NIDIFICATION :  Les nids sont essentiellement sous les pierres ou dans le sol, les entrées sont généralement entourées de grains de sable ou de terre d’une taille relativement constante.

DÉMOGRAPHIE : Les colonies comptabilisent plusieurs milliers d’individus in natura.
Il est rare d’observer des colonies matures en élevage.

PARTICULARITÉS COMPORTEMENTALES : Espèce relativement vive, d’une taille assez conséquente, plutôt agressive envers ses proies, les colonie comptant un nombre d’ouvrières important sont très active, il faudra veiller à avoir un système d’anti-évasion efficace.
Très sensible aux différence de températures.

ALIMENTATION : Espèce relativement polyphage et omnivore, elles consomment aussi bien des insectes en tout genres, que des liquides sucrés.
A noter qu’elles ont une grande préférence pour les aliments protéinés dont des insectes fraîchement tués ou affaiblis qu’elles n’hésitent pas à chasser à l’aide de leurs aiguillon au besoin.

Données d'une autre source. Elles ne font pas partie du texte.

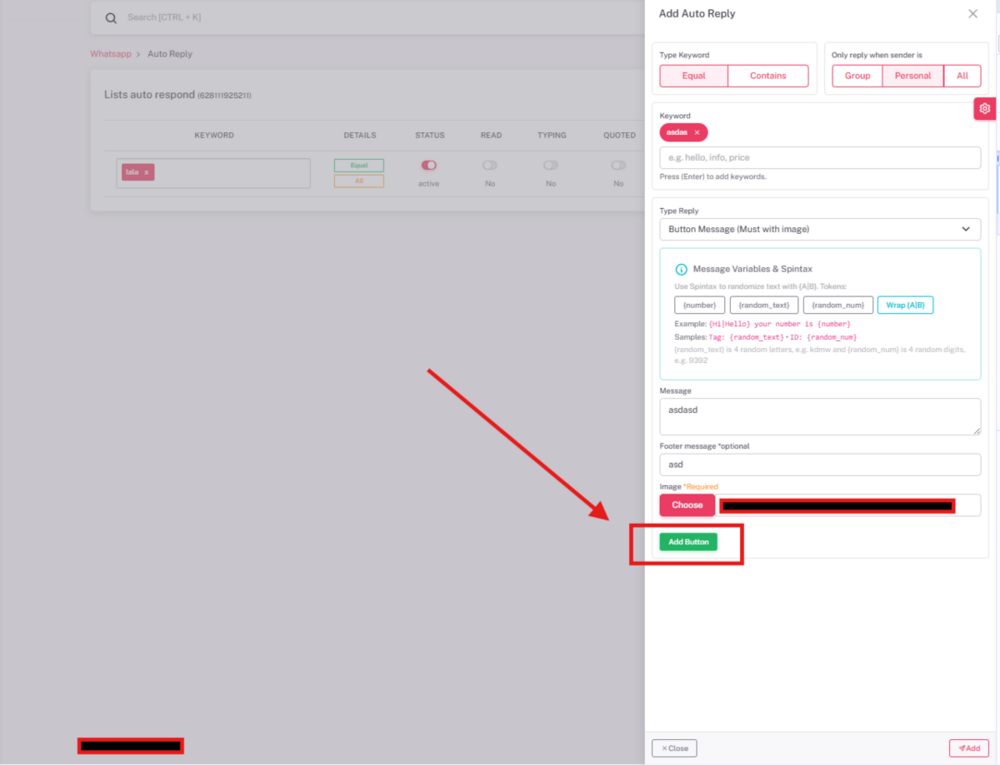Open the Type Reply dropdown
Image resolution: width=1000 pixels, height=765 pixels.
pyautogui.click(x=819, y=229)
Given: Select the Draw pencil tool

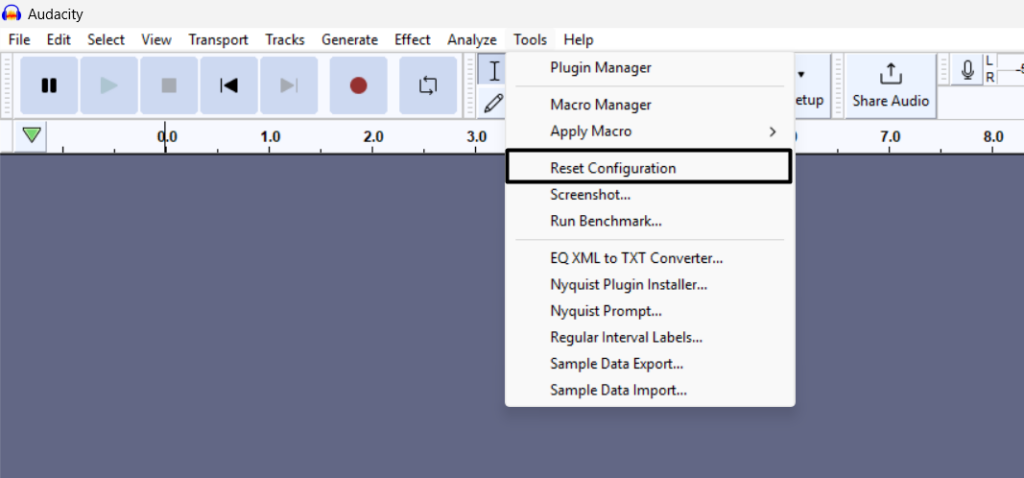Looking at the screenshot, I should point(493,102).
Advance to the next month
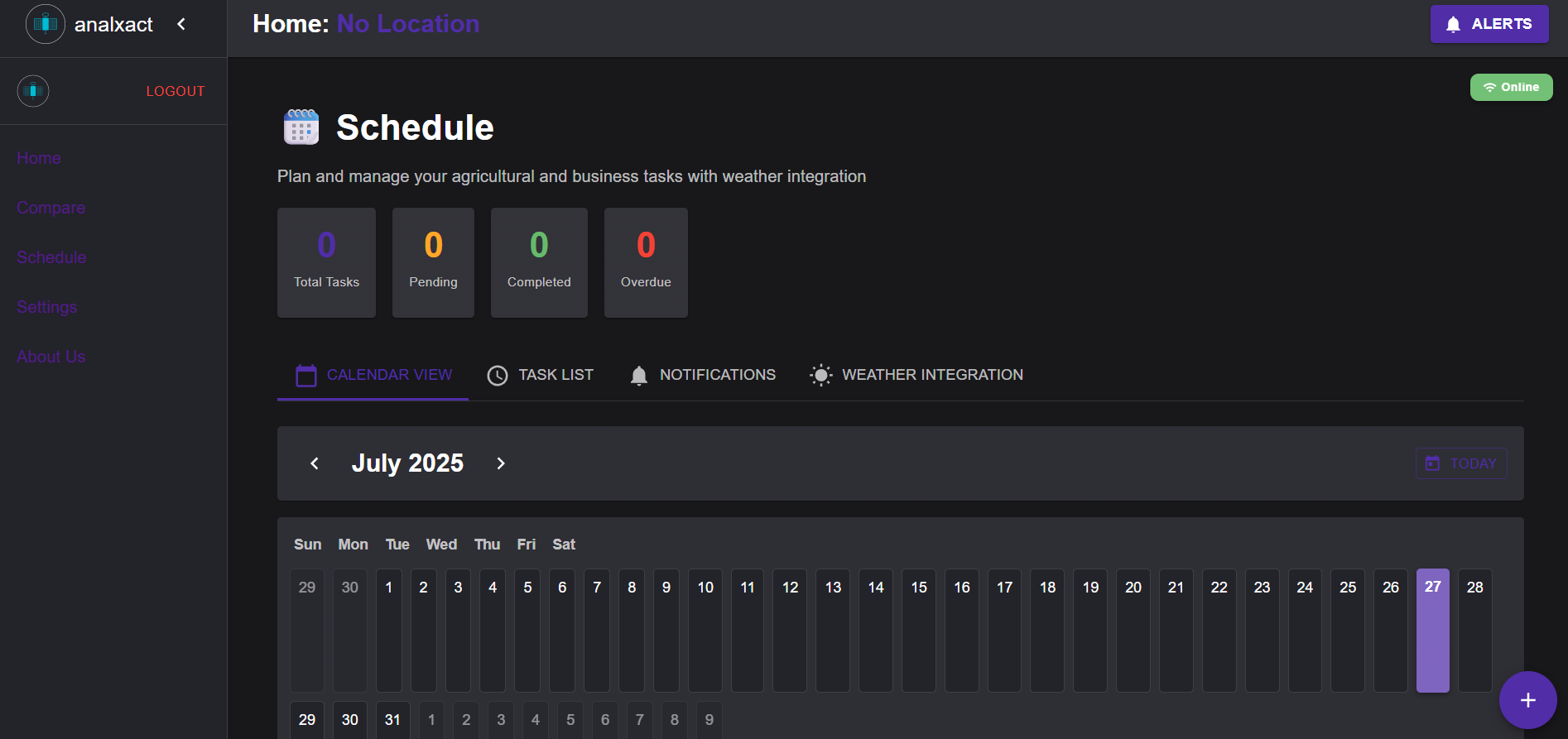The image size is (1568, 739). (x=501, y=463)
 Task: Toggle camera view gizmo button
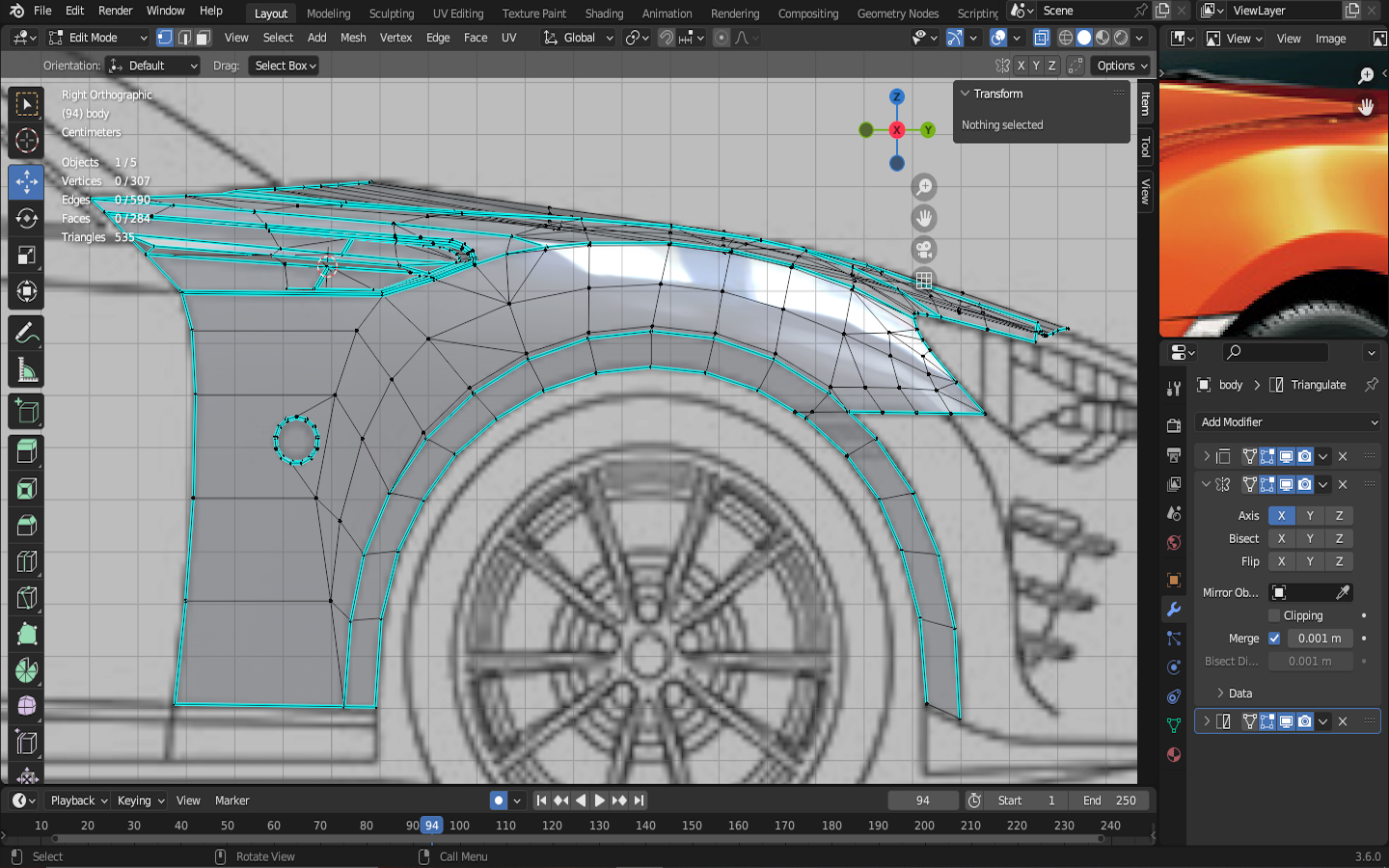pyautogui.click(x=924, y=250)
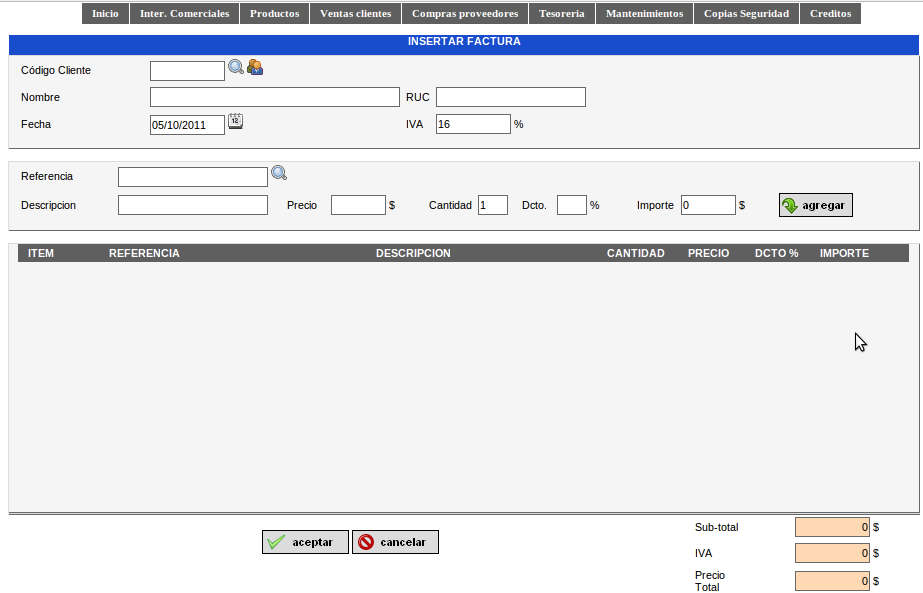Click the green check icon on aceptar
Image resolution: width=923 pixels, height=593 pixels.
pyautogui.click(x=277, y=541)
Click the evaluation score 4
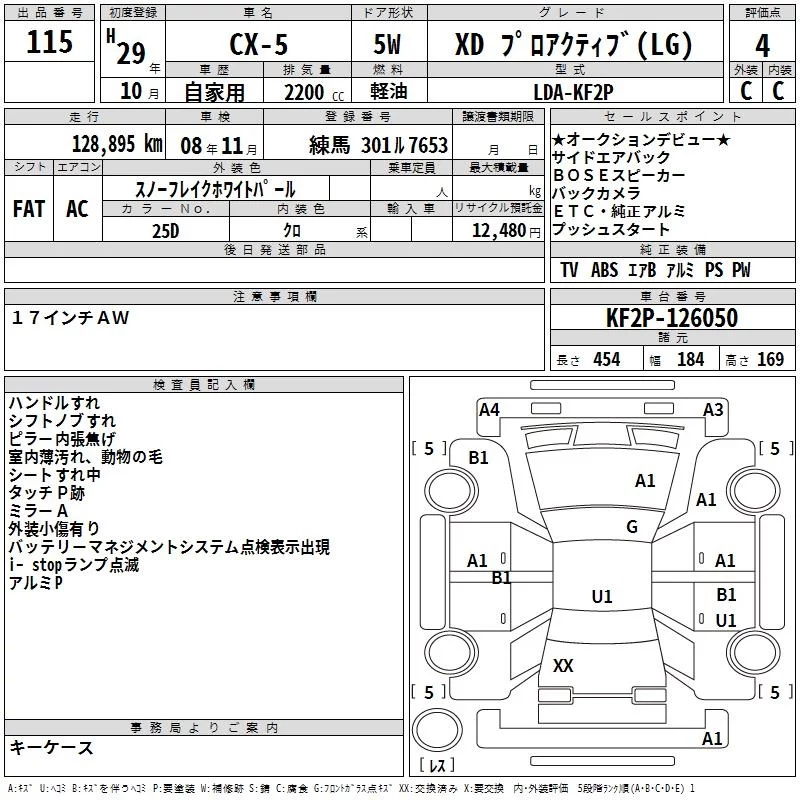 pos(762,44)
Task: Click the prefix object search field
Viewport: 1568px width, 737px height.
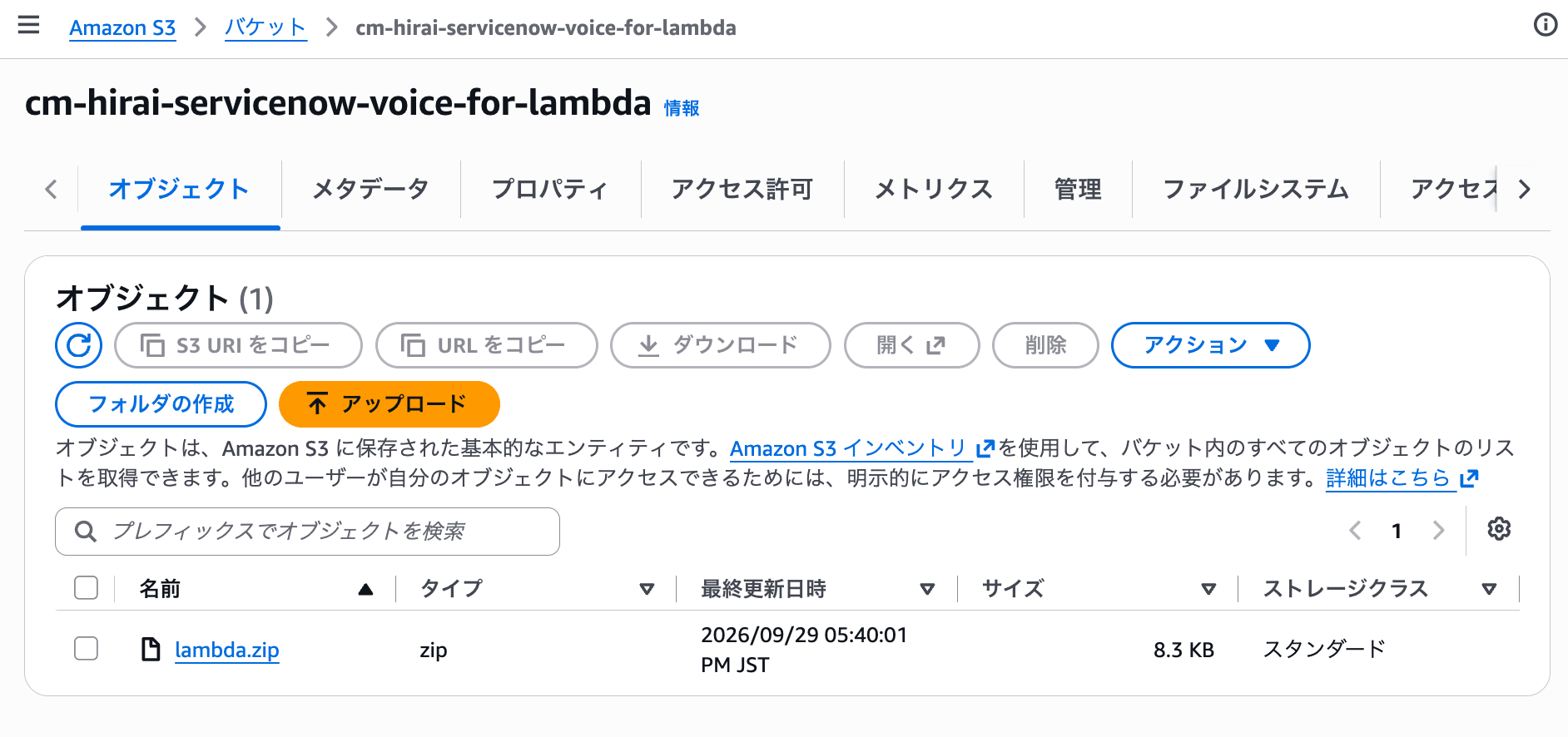Action: click(x=308, y=532)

ESSAIMAGE :  Les essaimages se déroulent tout l’été à partir de juin jusqu’à août, toutefois étant une espèce montagnarde il est possible que selon les saisons et le climat changeant  l’ont puissent observées des essaimages précoces ou bien en fin d’été.

GYNIE : Espèce monogyne ou parfois polygyne, plusieurs gynes peuvent se retrouvées sous une pierre pour fonder, ou bien les gynes peuvent retourner dans leur nid après essaimage.

FONDATION :  Fondation semi-claustrale et indépendante, les gynes n’ayant aucune ressource pour menée à bien la première génération, doivent donc chercher de la nourriture hors de leurs loges afin de nourrir le couvain.

CYCLE DE DÉVELOPPEMENT :  Endogène hétérodynamique, la diapause est déclenchée par l’horloge interne.
La diapause chez cette espèce peut arrivée assez vite après la fin de l’été selon la localisation et les conditions météorologiques.

4) RÉPARTITION :

Cette espèce se rencontre dans plusieurs pays européens partageant des biotopes montagneux ( Allemagne du Sud, Suisse, Pologne etc..) 
En France on la rencontrera essentiellement dans les régions alpines ainsi que dans le Massif Central.

5) ÉLEVAGE :

TEMPÉRATURE DE MAINTIEN :  20 à 23°C L’espèce n’apprécie pas vraiment les grosses chaleurs.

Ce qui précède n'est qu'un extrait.